─── Data shown ───

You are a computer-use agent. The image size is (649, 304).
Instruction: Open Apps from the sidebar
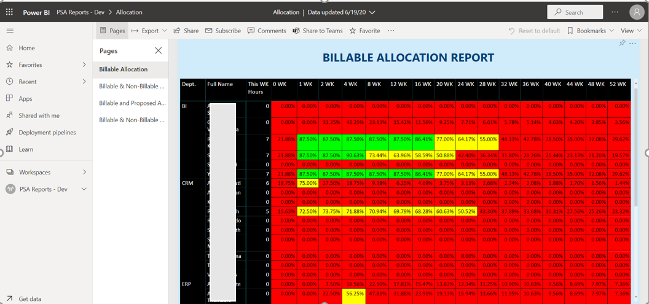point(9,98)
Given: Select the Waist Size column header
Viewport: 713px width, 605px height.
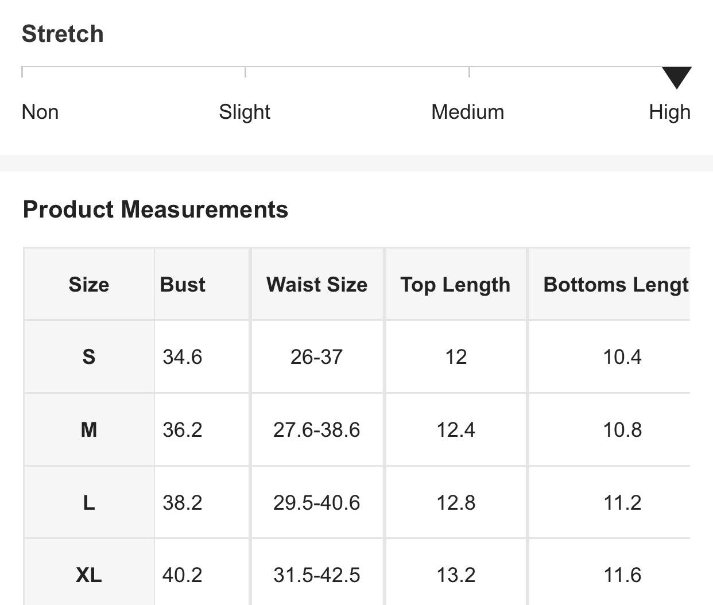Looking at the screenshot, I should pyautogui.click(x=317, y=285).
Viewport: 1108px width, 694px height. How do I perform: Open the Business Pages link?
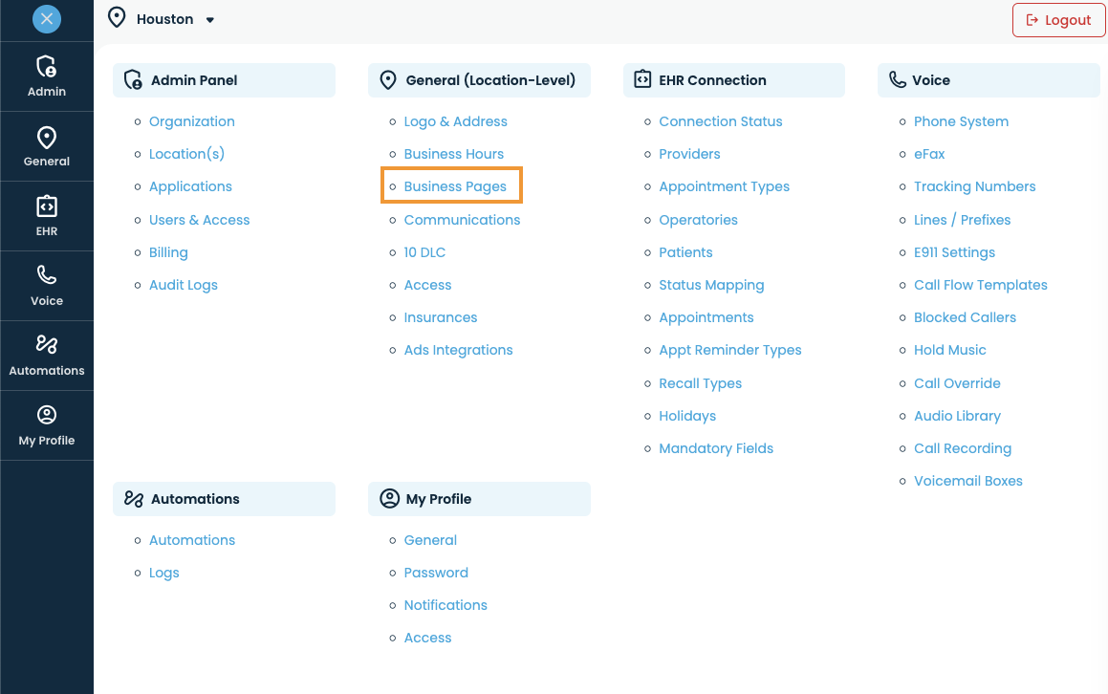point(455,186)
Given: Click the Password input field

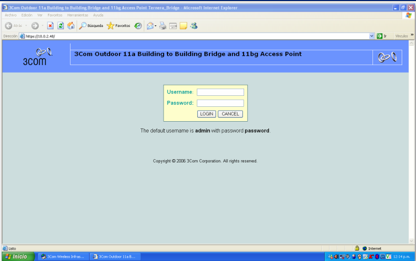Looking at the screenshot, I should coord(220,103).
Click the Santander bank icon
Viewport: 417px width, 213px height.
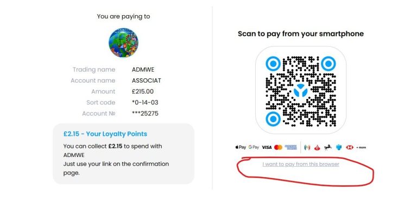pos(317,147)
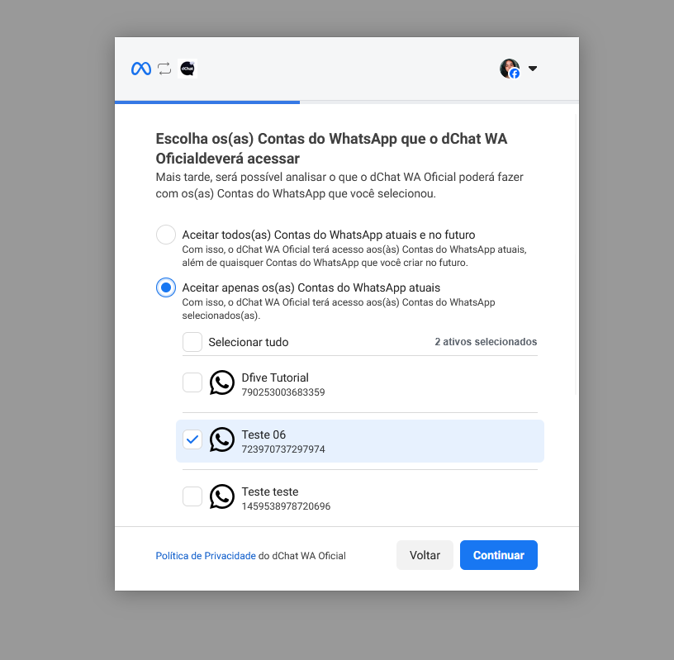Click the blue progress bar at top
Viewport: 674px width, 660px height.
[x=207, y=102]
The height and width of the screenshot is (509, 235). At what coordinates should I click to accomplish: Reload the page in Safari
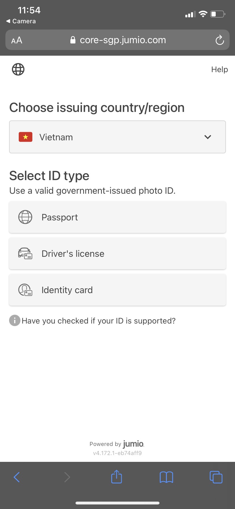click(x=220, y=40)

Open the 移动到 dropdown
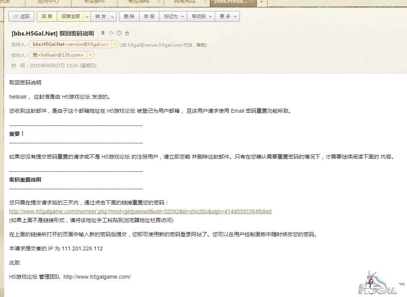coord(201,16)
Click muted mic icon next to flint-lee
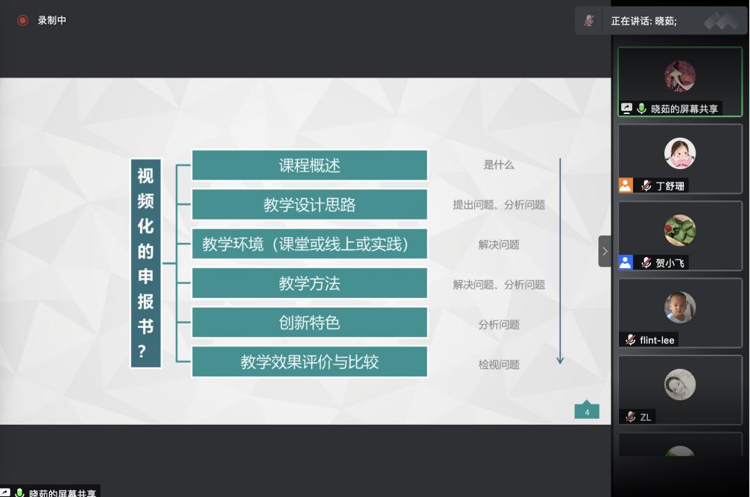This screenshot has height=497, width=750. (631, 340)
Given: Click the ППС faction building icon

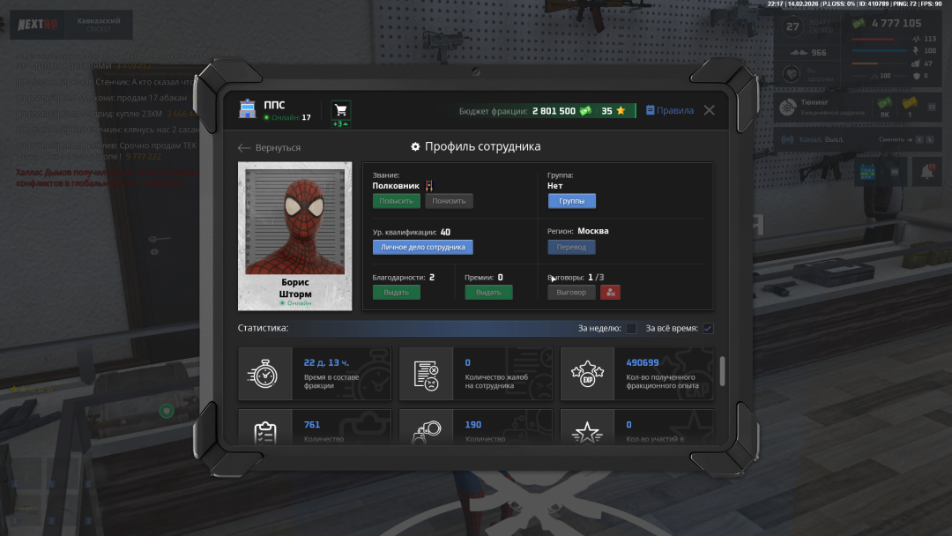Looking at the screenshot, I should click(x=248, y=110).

───
─── Data shown ───

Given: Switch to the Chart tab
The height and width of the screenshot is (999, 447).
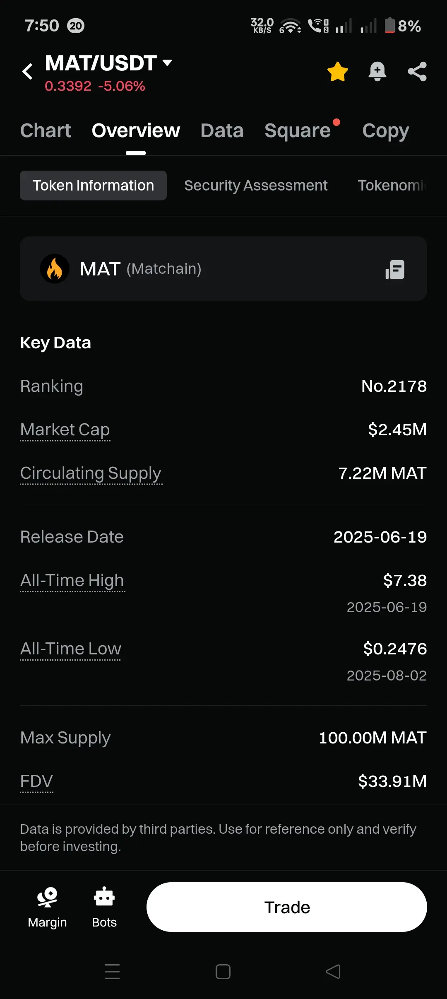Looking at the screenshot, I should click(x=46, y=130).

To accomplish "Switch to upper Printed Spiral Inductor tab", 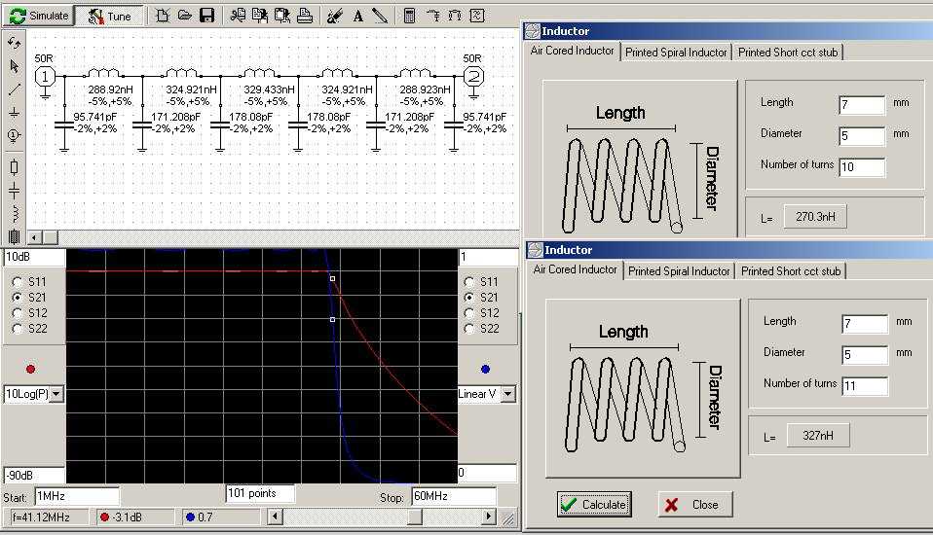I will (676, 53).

───

Reproduce exactly the lines of the data above that run from the line with "Viewport: 1108px width, 694px" down to the line with "Click the Santander bank icon", both ends included. Pictures do not belong in the copy.

Task output
Viewport: 1108px width, 694px height. How do I perform: Open the Business Pages link?
point(455,186)
Given: Click the Password input field

Looking at the screenshot, I should coord(220,103).
Click the Santander bank icon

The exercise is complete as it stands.